鹿児島県南九州市が世界記憶遺産候補に申請していた知覧特攻隊員の遺書が、「日本からの視点のみ」などと指摘を受けて、選考から漏れた。ネット上では、それも当然だとの声が多いが、市では、2年後の再申請を目指すとしている。
「イツデモオマヘタチヲ見テイル ヨクオカアサンノイヒツケヲマモッテ」。29歳の特攻隊員が子供たちに当てた手紙には、家族への思いがにじみ出ていた。
朝日の編集委員は「国外で読み継がれるべき」
南九州市では、地元の知覧特攻平和会館に収蔵してある資料約1万4000点のうち、遺書や手紙などは約4000点ある。この中から、出所が明確で本人が書いたと特定できるもの333点を選んで、記憶遺産候補に申請していた。

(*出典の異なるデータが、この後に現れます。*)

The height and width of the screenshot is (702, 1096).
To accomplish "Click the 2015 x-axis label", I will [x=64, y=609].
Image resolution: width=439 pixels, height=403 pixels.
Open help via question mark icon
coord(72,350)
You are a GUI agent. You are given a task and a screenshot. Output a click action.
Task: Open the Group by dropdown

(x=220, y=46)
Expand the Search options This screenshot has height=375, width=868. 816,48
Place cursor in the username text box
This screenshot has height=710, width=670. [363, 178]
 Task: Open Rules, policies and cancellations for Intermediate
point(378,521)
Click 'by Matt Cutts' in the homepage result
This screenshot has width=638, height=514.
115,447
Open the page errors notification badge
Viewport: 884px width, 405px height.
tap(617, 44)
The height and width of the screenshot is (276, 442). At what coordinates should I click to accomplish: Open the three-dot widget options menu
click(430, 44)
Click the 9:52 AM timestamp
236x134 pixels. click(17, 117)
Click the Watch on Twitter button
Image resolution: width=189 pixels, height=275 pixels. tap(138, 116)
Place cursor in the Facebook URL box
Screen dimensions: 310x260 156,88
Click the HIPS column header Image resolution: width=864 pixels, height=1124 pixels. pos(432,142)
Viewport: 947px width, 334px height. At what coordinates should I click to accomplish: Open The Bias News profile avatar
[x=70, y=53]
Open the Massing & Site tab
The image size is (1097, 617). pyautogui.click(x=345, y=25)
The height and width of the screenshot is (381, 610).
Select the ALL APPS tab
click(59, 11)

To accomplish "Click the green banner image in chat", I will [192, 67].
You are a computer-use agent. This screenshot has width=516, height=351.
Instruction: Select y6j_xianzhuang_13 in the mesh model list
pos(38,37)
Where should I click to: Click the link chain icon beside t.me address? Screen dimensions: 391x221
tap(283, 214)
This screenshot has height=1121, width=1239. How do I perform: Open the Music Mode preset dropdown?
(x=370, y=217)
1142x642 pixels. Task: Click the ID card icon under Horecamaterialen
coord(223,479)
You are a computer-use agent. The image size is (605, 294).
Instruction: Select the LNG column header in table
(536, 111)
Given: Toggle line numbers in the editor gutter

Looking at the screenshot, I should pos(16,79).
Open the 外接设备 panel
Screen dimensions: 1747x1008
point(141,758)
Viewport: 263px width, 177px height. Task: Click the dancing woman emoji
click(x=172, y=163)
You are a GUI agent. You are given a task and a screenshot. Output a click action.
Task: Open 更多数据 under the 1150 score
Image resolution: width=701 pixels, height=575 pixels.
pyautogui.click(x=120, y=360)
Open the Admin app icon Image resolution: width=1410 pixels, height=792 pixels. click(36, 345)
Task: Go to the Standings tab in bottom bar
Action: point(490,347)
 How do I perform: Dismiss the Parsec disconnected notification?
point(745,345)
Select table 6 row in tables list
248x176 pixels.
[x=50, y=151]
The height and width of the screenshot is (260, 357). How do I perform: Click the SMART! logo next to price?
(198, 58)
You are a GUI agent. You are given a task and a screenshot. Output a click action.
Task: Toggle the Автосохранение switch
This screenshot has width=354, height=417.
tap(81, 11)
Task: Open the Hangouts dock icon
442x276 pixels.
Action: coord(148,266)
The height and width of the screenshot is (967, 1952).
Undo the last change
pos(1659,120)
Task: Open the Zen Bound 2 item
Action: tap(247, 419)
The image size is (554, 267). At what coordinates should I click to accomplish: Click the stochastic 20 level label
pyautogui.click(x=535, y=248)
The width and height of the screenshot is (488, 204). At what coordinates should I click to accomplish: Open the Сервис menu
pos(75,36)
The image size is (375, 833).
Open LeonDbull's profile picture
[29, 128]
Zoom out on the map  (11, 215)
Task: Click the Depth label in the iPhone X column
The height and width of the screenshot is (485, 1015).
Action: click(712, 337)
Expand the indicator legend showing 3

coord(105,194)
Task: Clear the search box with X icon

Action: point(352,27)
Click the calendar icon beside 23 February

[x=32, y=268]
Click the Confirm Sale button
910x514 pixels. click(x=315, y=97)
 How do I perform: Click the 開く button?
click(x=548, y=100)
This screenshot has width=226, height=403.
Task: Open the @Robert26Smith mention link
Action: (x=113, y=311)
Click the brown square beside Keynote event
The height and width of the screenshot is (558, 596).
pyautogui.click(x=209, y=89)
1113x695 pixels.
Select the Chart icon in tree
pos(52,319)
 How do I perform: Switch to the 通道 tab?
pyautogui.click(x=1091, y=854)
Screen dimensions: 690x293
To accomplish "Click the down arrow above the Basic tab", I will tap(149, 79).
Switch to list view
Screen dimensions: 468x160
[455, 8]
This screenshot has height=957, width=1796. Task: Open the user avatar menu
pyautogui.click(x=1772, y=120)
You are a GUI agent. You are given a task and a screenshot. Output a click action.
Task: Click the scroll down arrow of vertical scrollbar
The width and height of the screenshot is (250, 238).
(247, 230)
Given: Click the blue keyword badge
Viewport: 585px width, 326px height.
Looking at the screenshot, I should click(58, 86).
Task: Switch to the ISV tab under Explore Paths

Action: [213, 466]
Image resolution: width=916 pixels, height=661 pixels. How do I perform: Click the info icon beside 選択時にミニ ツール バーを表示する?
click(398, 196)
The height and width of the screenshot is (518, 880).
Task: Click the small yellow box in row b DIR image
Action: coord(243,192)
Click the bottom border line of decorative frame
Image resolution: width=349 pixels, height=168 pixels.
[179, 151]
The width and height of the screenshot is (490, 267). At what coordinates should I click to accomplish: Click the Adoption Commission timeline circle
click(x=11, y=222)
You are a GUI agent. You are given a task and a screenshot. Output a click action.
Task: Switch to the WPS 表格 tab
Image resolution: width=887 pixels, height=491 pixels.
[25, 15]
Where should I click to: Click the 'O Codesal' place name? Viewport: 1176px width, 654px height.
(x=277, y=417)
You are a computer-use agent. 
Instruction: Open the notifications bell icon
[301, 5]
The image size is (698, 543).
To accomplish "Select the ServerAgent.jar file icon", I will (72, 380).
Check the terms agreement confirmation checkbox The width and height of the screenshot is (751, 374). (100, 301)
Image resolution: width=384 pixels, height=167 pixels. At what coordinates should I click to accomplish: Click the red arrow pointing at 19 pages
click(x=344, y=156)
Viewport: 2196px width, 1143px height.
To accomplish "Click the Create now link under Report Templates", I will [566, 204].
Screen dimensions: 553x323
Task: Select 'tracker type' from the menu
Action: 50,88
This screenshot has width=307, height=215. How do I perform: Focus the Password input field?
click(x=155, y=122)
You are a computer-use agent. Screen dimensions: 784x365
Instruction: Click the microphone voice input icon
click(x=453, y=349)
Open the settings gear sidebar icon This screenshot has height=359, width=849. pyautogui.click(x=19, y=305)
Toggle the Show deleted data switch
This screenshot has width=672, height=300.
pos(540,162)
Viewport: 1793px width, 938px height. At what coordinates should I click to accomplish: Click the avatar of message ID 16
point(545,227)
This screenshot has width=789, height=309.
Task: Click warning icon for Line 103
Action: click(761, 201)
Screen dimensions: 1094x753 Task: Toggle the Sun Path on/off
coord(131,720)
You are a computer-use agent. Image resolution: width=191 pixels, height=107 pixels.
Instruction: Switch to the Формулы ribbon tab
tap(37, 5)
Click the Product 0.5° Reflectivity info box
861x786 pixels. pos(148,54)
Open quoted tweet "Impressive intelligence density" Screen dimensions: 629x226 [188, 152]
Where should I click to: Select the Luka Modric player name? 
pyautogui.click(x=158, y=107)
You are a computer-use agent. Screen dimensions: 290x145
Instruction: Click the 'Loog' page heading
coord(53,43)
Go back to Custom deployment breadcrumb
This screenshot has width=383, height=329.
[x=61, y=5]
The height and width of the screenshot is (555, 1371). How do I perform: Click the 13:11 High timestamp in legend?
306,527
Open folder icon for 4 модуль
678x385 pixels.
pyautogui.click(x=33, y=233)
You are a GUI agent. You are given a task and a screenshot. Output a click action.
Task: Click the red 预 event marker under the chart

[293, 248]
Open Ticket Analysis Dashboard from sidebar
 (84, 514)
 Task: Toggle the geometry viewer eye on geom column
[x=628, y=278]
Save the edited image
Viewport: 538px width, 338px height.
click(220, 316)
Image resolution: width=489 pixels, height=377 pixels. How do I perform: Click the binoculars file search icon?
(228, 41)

しかし、ユネスコ国内委員会の文化活動小委員会では2014年6月12日、隊員の遺書を候補外とすると発表した。委員長の河野俊行九州大大学院教授は会見で、その理由について、「日本からの視点のみが説明されており、より多様な視点から世界的な重要性を説明することが望まれる」などと説明した。南九州市の霜出勘平市長は、この日の会見で、「残念の一言に尽きる。我々の力が足りなかった」と肩を落とした。
今回の申請については、中国や韓国は、特攻隊を美化するものだと当初から批判していた。これに対し、南九州市では、平和の大切さを世界に発信するのが目的だと説明していた。
朝日新聞の山中季広特別編集委員も、8日のコラム「日曜に想う」で、遺書について「国外で読み継がれるにふさわしい」と擁護した。市の申請では、「神風」の表現を使わず、「大死一番」「七生轟沈」など決死の覚悟を示した遺筆も外すなど配慮したとして、中国や韓国の批判はおかしいと反論している。